While Medvedeva was clearly disappointed to some in second, Canada’s Kaetlyn Osmond could take plenty of pride in her bronze medal-winning performance, her country’s first Olympic medal in women’s singles skating since Joannie Rochette won bronze in 2010.

— Des Bieler

Olympic results spark debate

In the immediate wake of Alina Zagitova’s razor-thin win over the older, more experienced Evgenia Medvedova for Olympic gold in women’s singles figure skating, two questions emerged: Was Medvedova robbed? And will all young skaters now follow the 15-year-old Zagitova’s example by backloading all their jumps into the second halves of their routines?

The answer to the second question is almost certainly “yes,” given that the 10 percent bonuses given to jumps performed in the second half of a program provided Zagitova her margin of victory. That has already prompted hand-wringing among some figure skating fans who don’t want to see the balance in routines distorted in pursuit of maximum points.

As for the first question, well, that’s in the eye of the beholder, of course, especially in a sport that relies on judging and incorporates subjective measures of relative artistry. However, many Olympic viewers felt that the 18-year-old Medvedeva, who won the past two world championships, did enough with the rest of her program to merit a score that topped the Zagitova’s impressive, late-leaping prowess.

— Des Bieler

Alina Zagitova finds brilliance after some shakiness, moves into first

Alina Zagitova has been putting all her jumps into the second halves of her programs, when they score 10 percent higher. That made for quite a wait Friday, as the gold medal favorite skated through the first half before, as NBC’s announcers said, the “fireworks” began.

Those fireworks began in somewhat shaky fashion, though, as Zagitova bailed out of her first combination. Soon enough, though, the 15-year-old was out-classing all the skaters who came before her with an eye-popping array of perfectly executed leaps and spins.
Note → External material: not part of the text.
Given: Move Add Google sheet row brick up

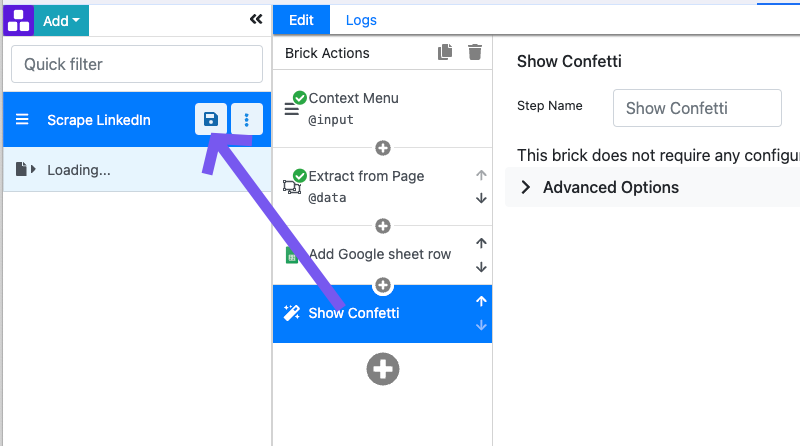Looking at the screenshot, I should 481,243.
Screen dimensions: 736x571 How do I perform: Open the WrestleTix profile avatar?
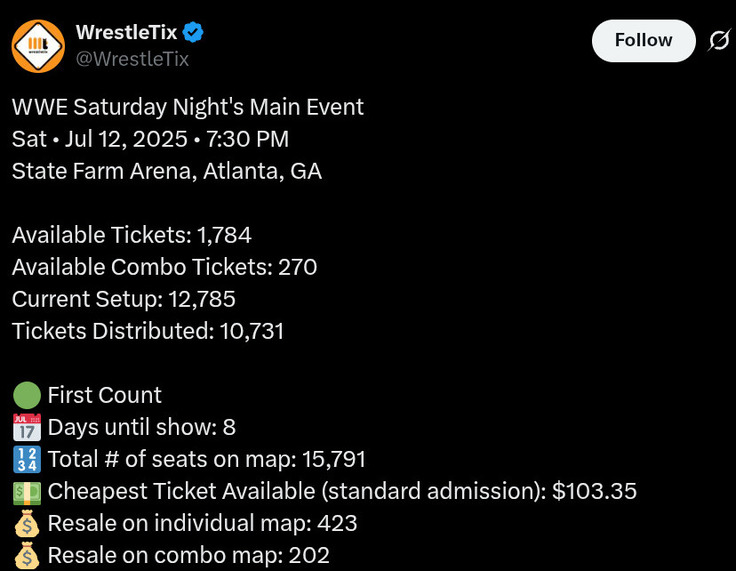click(x=38, y=46)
Zagitova was given 156.65 for her performance, giving her a total of 239.57. That put her into first place, but with Russian rival Evgenia Medvedova and Canada’s Kaetlyn Osmond still to go.

— Des Bieler

Kaetlyn Osmond skates into second with Medvedeva last to go

The free skate score given to Alina Zagitova of the Olympic Athletes from Russia team was enough to move her into first, but the judges left some room for Canada’s Kaetlyn Osmond and the OAR’s Evgenia Medvedeva to sneak past. Osmond got the first crack at it, and while she didn’t take full advantage, her score of 231.02 was good enough for second.

With just one competitor left — Medvedeva — that meant Osmond was guaranteed a place on the podium, pushing Japan’s Satoko Miyahara out of medal contention.

— Des Bieler

Satoko Miyahara stays in first with top Russians still to go

Japan’s Satoko Miyahara posted a massive score — 222.38 — which was not only good enough to take the lead Friday, but served notice that the gold medal favorites had better bring it. Everyone expects Alina Zagitova and Evgenia Medvedova of the OAR team to do just that, but they will need to avoid mistakes to stay ahead of Miyahara, who may well have locked up at least a bronze with a terrific performance.

Following Miyahara was Italy’s Carolina Kostner, a 31-year-old who acquitted herself very well, indeed, by scoring 212.44. That was enough to move her into second place, but her grip on that spot is tenuous, at best.

— Des Bieler

Kaori Sakamoto makes key mistake

Kaori Sakamoto had a tough task to keep up with her fellow Japanese skater, Sakoto Miyahara, whose near-perfect routine earned her a huge score that vaulted her into first. Sakamoto, however, made a crucial mistake on triple loop late in her free skate, which was more than enough, at this highest of levels, to knock her out of the running.

Sakamoto wound up with a 136.53, giving her a total of 209.72, which put her in third place. However, the top three skaters were still to go and were expected to get higher scores.

— Des Bieler

Mirai Nagasu’s struggles end U.S. hopes for first Olympic singles medal since 2010

Mirai Nagasu represented Team USA’s last, best hope for any kind of medal in singles figure skating, but her unsuccessful attempt at a triple axel ended those hopes early in her routine Friday.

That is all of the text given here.